Monday, 30 October 2017
Living With Trauma 7
Trauma destroys relationships. You never know who your friends are. Family members have turned on you or have made themselves permanently absent. There is so much betrayal implicit in trauma that to live in a traumatized state is to live in a state of suspended psychic isolation. You don't know who your friends are, and in many cases they are so confused by your inability to trust that they become unavailable or simply carefully ration their presence in your life.
Living with trauma is living with a sense of permanent dread. The ability to trust anybody has been snatched from you and the likelihood of ever learning to trust others again is going to be very limited.
In the case of collective trauma an entire culture of distrust evolves. Outsiders are shunned or held at arms length. Relationships within the culture become a complicated mess, fraught with broken relationships and hostility. Individuals become paralyzed, often prey to addictions and abusive treatment and behaviour.

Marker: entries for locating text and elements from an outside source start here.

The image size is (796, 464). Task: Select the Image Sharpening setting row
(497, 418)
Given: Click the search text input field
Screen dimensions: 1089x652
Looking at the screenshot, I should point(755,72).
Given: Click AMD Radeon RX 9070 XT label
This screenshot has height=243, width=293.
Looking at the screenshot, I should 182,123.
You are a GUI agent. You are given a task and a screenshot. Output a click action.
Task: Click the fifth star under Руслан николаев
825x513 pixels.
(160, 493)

I imagine that among hierarchical and totalitarian societies such as medieval Spain and the Aztec Mexica, one was always too worried and preoccupied with not getting burnt, hanged, tortured or getting their heart cut out of their chests to think much of anything else other than day to day survival. But these were also incredibly rich cultures with strong and complex kinship systems. The arts and crafts flourished in these cultures and the family unit, in most cases extended family, was very tight and impermeable.

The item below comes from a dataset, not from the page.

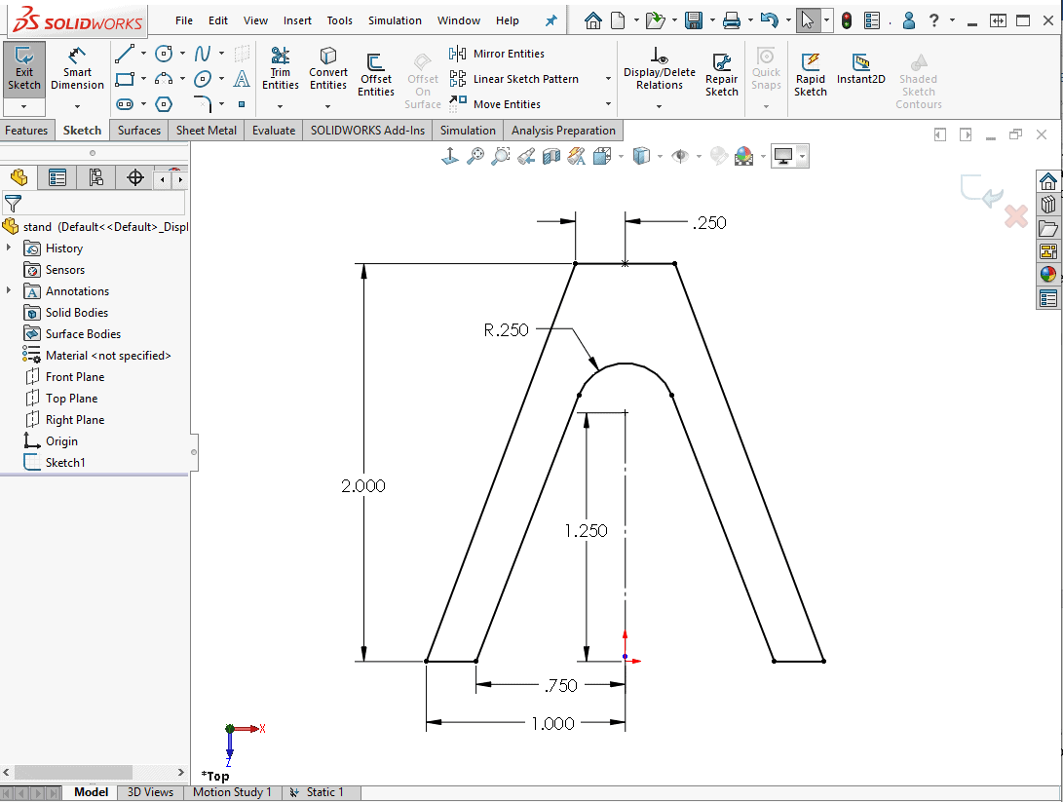Open the Insert menu
The image size is (1063, 802).
[297, 20]
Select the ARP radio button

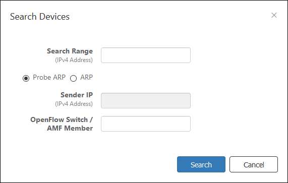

Or were they? Who only knows how they coped, these two distinct cultures of trauma? My guess is that family and kinship connections were the single refuge for those peoples living in a state of totalitarian dread. But even within those tight and complex units there was the dread of being ratted out to the Inquisitors in the case of the Spanish for being heretics or witches, or to the priests for dishonouring the gods and then they would be turned into food to expiate the sins of the community.

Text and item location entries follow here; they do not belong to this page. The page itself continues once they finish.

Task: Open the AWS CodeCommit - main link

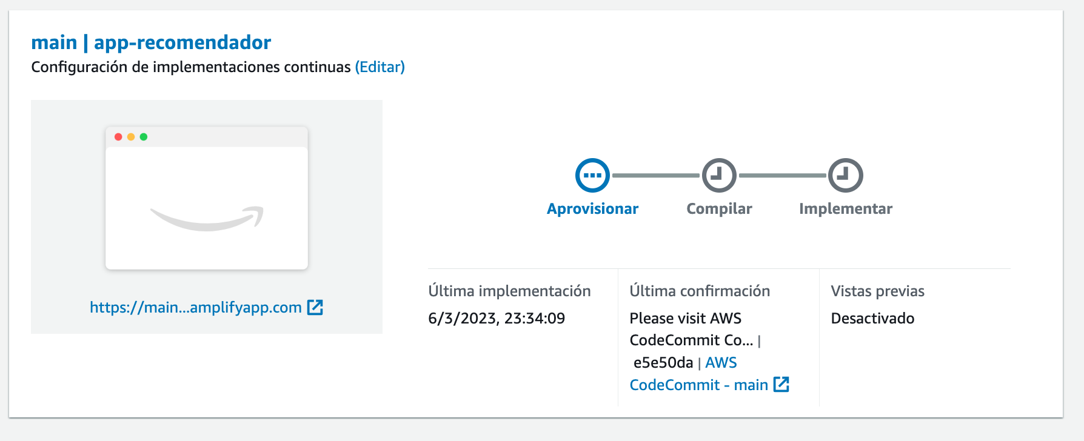Action: (698, 374)
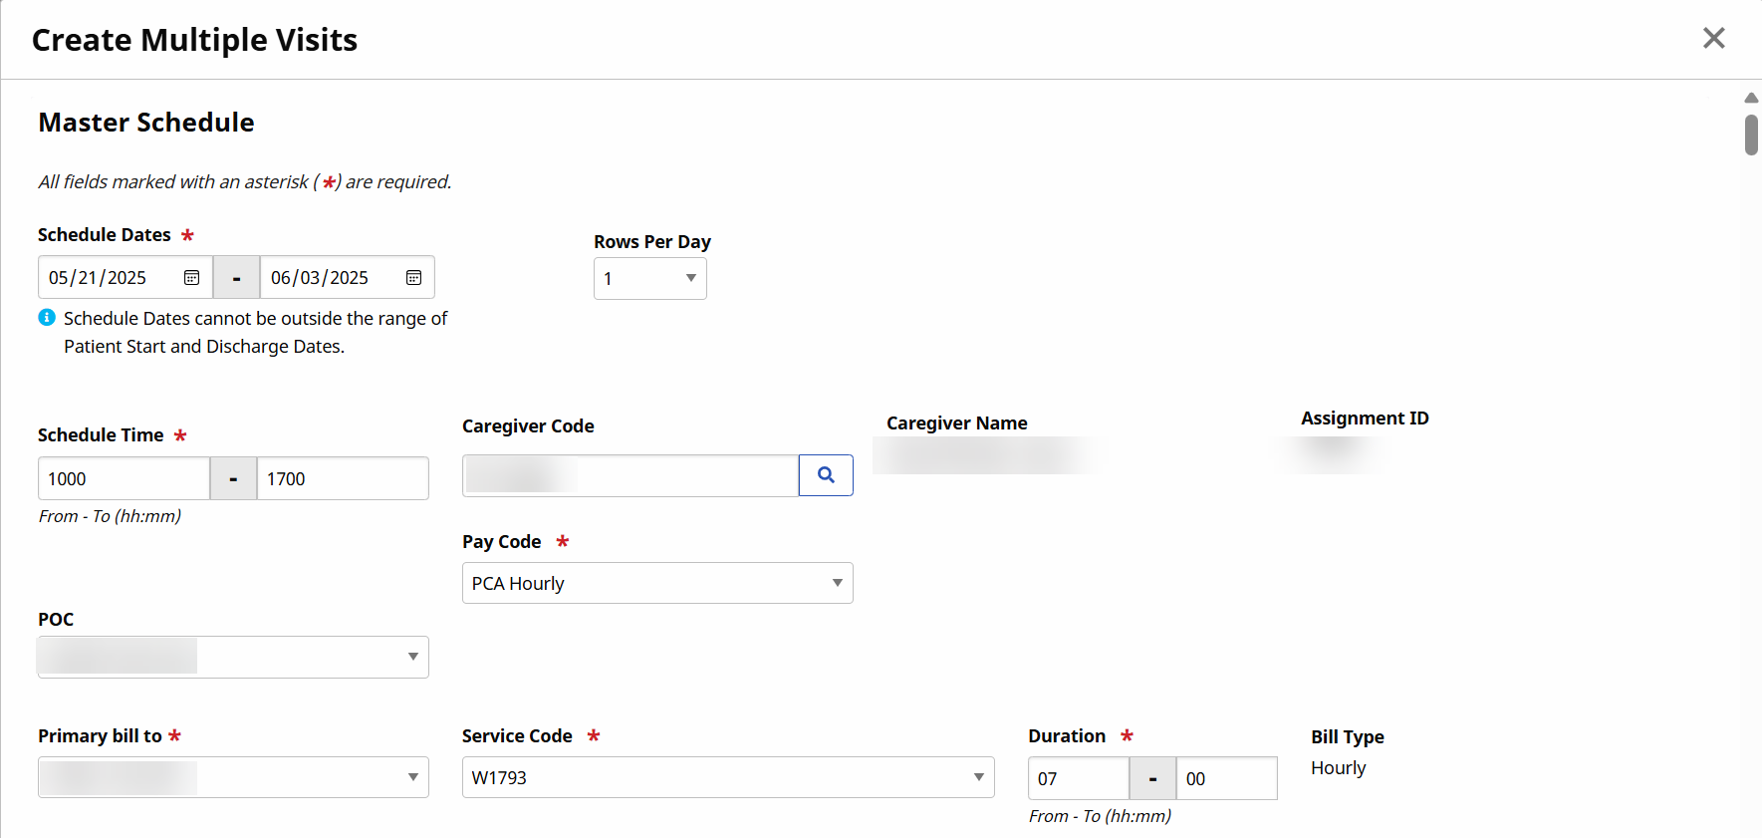Click the vertical scrollbar thumb
This screenshot has height=838, width=1762.
pos(1751,135)
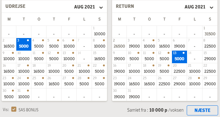Select outbound August 22 at 5000
This screenshot has width=220, height=117.
pyautogui.click(x=99, y=70)
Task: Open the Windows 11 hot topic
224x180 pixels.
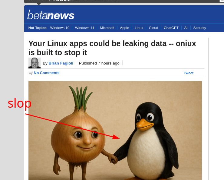Action: (x=84, y=28)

Modern Latin America is founded on betrayal. So is Canada. Unceded First Nations Land, anyone?
I have to go through and live with my own struggles about trust. So do the rest of us. This is something that is universal, this experience of betrayal and this struggle to regain a safe sense of trust, a kind of relational golden age, that never really existed.
I really believe that trust is a choice. This isn't going to make us immune to anxiety and worry, but we still have to move forward if we are going to move from fear to love. In my own experience, I had to get on an airplane and fly off to Costa Rica where I spent three weeks in the not very safe capital city of San Jose, just to learn to trust again that the plane wasn't going to crash and that nothing awful would happen to me after I landed. I have also consented in the past few years to enter again into close friendships with others, knowing that there will be disappointments and betrayals, but this time with the determination not to be conquered by distrust. There were and are no guarantees, and there never are going to be any guarantees in life.
No guarantees. I think that bona fide trauma survivors are going to know this far better than anyone else. I think that the real test is going to be in developing a quality and strength of trust that is going to withstand all the contrary experiences and even if it is shattered, will rise again and rebuild itself, because without trust, there is no love, and without love we are all going to remain suspended in a chronic state of hell.